[Opening DOCUMENT SEGMENT section]
The dangers of grinding and dry cutting
Each year, hundreds of workers die from silicosis and hundreds more are no longer able to take care of their families or themselves. Silicosis is an irreversible, disabling, incurable lung disease. Over 1 million workers in the U.S. are at risk of developing the disease, and over 14,000 have already died from it since 1968.
The highest number of workers’ deaths from silicosis is in the construction industry. Some of the materials that contain crystalline silica in the form of quartz, include:
— Ceramic tile
— Joint compound
— Some types of siding
The fine particles are created by grinding and cutting. When the dust is inhaled, the silica scars your lungs. The symptoms of silicosis include shortness of breath, wheezing, chest tightness and a severe cough. Inhaling crystalline silica has also been linked to an increased risk for lung cancer, kidney disease and tuberculosis.
There are three types of silicosis. Acute silicosis can cause death within months and occurs after only a few weeks or months of being exposed crystalline silica at very high levels. Accelerated silicosis occurs about five to 10 years after exposure to high levels of crystalline silica. Chronic silicosis occurs after 10 years or more to crystalline silica exposure at low levels. The most common type is chronic silicosis.
[Closing DOCUMENT SEGMENT section]
[Opening DATA RECORDS section]
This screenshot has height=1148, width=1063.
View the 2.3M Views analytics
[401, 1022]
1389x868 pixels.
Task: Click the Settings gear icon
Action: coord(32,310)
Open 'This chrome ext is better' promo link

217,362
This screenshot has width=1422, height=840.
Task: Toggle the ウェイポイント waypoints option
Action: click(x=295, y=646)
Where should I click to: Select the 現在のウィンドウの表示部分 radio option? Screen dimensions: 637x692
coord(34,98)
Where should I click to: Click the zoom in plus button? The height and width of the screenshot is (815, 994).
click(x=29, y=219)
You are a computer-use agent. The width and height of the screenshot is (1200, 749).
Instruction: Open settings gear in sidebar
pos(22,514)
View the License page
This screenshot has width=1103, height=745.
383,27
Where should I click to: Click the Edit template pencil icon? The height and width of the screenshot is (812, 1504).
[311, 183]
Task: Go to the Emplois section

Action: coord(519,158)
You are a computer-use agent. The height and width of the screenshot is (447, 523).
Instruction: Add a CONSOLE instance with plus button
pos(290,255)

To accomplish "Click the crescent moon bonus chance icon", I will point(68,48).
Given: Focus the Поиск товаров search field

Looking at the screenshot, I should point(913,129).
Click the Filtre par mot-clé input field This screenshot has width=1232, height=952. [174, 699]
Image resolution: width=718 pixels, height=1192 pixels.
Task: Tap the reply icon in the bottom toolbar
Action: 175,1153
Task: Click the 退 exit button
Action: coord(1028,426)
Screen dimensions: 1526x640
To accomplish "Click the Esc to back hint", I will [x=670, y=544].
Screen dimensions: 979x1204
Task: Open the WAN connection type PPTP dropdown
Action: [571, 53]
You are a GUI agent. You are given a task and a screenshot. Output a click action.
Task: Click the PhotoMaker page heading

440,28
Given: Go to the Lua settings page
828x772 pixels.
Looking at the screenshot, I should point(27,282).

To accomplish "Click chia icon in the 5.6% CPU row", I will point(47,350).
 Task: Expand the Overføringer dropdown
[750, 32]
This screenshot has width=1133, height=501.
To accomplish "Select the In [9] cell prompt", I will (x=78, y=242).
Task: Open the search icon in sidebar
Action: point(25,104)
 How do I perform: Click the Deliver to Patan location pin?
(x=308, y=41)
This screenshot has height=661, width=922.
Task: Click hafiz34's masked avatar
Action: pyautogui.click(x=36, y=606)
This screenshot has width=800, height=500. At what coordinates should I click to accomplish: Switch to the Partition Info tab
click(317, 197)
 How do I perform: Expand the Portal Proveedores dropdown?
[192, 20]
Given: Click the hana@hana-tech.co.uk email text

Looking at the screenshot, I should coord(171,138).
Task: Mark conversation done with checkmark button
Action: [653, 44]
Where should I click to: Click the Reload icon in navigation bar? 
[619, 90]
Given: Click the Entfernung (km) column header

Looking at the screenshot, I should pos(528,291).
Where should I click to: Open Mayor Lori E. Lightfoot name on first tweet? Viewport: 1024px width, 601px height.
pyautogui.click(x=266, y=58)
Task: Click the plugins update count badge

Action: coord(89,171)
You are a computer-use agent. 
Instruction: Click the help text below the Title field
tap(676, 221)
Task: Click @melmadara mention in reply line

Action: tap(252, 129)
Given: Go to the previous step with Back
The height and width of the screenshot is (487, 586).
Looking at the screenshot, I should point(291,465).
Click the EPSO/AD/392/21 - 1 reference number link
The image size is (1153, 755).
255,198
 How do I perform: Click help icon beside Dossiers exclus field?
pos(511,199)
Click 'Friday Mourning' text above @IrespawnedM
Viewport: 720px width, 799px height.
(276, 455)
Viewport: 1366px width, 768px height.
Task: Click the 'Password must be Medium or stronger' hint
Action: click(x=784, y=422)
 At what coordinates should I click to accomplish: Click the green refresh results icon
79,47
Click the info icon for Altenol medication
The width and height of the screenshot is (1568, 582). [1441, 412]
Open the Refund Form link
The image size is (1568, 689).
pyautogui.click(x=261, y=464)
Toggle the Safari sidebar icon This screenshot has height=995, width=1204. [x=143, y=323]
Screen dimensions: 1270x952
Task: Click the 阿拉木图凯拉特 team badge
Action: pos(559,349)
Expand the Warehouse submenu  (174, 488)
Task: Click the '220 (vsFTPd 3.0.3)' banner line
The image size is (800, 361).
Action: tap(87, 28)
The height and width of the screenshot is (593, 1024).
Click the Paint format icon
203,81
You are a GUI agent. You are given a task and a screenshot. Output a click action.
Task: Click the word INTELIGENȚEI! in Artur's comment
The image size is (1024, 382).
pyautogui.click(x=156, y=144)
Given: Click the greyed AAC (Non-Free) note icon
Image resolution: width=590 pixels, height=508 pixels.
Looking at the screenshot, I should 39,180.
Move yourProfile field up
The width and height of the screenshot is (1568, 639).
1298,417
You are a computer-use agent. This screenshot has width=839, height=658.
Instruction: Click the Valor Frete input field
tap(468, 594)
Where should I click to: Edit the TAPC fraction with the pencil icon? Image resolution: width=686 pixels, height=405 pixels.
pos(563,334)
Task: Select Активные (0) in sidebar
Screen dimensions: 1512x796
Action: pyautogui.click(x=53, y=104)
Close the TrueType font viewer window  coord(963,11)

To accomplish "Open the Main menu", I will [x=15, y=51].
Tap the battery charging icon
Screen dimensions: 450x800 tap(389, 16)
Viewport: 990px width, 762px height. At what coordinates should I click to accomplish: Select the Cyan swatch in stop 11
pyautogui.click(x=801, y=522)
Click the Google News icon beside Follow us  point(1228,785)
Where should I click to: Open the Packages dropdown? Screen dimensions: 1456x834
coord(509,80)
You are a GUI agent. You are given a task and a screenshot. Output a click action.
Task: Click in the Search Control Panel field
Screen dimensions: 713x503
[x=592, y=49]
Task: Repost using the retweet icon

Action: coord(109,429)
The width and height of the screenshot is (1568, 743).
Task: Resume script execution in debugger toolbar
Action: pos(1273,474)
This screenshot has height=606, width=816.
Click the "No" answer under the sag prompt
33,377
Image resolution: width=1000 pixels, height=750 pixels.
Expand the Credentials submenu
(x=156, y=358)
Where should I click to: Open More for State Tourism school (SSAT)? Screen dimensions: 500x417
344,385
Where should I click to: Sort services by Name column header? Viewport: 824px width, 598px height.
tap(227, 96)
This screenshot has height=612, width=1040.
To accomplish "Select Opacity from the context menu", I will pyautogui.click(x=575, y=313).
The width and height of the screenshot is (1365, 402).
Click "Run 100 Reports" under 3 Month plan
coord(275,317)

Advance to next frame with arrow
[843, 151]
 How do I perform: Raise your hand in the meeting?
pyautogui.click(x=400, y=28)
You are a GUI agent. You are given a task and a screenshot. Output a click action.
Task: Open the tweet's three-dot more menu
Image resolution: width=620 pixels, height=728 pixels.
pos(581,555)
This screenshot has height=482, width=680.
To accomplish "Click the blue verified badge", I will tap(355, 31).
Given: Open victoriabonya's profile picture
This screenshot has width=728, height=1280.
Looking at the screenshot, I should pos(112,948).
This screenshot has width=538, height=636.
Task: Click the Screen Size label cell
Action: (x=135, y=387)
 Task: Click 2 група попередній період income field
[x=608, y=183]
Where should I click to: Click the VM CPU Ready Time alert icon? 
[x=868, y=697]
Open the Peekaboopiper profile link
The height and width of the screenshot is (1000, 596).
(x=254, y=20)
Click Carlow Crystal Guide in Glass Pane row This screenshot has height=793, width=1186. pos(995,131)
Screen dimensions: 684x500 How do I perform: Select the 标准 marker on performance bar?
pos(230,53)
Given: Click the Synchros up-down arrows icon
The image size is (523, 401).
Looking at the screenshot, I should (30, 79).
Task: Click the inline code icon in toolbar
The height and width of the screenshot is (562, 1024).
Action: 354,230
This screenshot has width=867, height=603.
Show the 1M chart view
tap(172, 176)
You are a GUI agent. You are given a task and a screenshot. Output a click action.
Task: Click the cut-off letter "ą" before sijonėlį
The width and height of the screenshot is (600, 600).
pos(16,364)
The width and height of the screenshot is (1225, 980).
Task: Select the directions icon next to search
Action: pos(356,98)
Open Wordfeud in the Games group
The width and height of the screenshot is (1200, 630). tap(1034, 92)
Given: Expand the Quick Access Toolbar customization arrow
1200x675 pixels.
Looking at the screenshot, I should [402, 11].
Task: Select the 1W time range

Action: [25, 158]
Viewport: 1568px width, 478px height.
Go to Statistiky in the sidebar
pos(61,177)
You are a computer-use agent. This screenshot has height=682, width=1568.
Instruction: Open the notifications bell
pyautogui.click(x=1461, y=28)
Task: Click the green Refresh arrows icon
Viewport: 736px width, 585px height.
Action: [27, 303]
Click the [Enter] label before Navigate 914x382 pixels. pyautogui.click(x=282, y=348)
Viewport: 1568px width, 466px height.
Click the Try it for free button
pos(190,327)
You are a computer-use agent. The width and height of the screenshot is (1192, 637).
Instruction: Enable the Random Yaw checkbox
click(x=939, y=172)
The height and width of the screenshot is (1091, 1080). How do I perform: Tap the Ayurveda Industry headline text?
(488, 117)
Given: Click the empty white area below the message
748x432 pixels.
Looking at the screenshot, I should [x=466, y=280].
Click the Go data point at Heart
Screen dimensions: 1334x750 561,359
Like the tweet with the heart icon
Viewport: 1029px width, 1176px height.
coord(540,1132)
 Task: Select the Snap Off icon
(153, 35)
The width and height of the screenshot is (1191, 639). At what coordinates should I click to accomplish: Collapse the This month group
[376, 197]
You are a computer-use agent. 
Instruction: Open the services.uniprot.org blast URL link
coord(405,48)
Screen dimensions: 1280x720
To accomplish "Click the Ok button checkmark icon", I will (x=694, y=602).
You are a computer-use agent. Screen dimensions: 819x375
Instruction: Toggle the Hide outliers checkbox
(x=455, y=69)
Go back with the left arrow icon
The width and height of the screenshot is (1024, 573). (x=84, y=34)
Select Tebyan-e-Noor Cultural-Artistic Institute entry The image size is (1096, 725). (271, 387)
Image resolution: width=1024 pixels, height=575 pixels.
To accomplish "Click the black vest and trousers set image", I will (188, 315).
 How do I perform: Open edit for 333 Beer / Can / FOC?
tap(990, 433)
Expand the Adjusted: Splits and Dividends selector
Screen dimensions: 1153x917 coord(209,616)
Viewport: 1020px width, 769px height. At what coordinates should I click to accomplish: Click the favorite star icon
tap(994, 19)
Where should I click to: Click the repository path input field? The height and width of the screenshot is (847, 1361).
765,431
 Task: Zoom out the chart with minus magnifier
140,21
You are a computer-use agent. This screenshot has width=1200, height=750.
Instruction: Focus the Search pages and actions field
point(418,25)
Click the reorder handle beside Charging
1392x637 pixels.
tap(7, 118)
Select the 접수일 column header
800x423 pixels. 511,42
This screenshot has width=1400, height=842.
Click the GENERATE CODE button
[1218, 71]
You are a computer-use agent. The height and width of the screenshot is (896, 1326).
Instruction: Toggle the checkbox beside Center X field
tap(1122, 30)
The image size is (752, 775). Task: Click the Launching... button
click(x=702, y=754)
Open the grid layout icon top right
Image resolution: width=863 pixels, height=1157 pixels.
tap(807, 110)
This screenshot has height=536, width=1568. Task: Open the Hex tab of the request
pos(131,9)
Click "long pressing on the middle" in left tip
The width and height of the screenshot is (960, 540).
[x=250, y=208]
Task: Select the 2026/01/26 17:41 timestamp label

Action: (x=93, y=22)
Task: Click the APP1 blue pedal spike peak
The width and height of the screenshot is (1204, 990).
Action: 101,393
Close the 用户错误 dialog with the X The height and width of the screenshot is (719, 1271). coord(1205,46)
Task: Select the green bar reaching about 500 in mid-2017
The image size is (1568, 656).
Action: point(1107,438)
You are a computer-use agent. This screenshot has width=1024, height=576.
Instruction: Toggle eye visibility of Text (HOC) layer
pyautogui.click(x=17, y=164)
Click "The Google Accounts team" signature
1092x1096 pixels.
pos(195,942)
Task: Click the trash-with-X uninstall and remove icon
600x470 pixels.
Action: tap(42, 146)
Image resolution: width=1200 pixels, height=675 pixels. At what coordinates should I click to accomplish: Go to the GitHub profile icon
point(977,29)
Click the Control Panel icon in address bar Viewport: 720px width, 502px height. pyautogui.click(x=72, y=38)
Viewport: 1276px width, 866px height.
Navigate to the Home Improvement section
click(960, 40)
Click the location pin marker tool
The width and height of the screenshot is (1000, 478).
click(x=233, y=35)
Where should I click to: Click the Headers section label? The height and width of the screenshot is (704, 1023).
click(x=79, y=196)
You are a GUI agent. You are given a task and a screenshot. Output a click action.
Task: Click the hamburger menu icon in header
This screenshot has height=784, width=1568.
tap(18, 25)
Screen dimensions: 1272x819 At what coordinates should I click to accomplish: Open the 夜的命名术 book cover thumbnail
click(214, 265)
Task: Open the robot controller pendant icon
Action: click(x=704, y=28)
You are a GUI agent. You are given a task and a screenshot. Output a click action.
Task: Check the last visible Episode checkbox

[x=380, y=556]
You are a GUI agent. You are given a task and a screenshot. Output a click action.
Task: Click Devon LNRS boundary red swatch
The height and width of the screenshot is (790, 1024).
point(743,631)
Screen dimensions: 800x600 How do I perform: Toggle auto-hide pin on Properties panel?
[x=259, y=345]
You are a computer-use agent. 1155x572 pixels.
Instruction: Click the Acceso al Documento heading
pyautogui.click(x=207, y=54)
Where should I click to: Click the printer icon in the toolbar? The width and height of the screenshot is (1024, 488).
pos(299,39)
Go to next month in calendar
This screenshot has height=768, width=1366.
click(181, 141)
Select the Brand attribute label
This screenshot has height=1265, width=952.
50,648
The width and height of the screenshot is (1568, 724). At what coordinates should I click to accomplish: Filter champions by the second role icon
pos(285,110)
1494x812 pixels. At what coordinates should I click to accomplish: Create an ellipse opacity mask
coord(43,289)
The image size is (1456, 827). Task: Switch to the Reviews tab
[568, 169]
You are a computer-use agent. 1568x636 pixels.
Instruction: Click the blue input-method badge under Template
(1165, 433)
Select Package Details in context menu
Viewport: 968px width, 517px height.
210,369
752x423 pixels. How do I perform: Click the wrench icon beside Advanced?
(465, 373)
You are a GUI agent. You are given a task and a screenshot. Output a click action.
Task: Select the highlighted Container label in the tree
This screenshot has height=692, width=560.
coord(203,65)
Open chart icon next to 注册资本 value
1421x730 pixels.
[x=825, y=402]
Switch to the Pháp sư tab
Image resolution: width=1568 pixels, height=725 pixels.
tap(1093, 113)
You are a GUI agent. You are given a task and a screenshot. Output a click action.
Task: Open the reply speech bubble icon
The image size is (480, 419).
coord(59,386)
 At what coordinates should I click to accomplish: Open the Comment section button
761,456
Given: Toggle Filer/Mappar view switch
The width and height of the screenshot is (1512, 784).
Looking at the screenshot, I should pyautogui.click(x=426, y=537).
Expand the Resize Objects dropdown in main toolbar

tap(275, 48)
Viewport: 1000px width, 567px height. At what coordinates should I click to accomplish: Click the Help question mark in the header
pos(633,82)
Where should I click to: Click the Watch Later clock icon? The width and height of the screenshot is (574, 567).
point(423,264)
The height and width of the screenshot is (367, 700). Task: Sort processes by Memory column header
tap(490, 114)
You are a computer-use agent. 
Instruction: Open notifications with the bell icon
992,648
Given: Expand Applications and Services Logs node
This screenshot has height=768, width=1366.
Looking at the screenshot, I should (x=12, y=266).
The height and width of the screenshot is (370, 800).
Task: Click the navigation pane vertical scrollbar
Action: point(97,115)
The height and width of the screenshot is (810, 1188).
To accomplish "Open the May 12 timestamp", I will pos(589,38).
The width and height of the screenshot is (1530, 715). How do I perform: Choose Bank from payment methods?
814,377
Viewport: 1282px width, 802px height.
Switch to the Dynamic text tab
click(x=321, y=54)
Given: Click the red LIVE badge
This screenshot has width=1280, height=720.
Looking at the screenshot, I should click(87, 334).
[Closing DATA RECORDS section]
- EXERCISES TO COMPLETE -
1 > Rewrite the paragraph of the article on silicosis that begins "There are three types of silicosis" as a short list, keeping its main facts.
2 > State whether each statement agrees with the article on silicosis, and quote the words that decide it: (a) Chronic silicosis is the most common type. (b) More than 14,000 workers have died from silicosis since 1968. (c) Silicosis can be reversed once it develops.
3 > Copy out the stretch of the article on silicosis from "The dangers of" through "it since 1968.".

- PROBLEM SOLUTIONS -
1 >
- Acute silicosis: follows only a few weeks or months of exposure to very high levels of crystalline silica and can cause death within months.
- Accelerated silicosis: occurs about five to 10 years after exposure to high levels.
- Chronic silicosis: occurs after 10 years or more of exposure to low levels. This is the most common type.

2 >
(a) Yes: "The most common type is chronic silicosis."
(b) Yes: "over 14,000 have already died from it since 1968"
(c) No: "Silicosis is an irreversible, disabling, incurable lung disease."

3 >
The dangers of grinding and dry cutting
Each year, hundreds of workers die from silicosis and hundreds more are no longer able to take care of their families or themselves. Silicosis is an irreversible, disabling, incurable lung disease. Over 1 million workers in the U.S. are at risk of developing the disease, and over 14,000 have already died from it since 1968.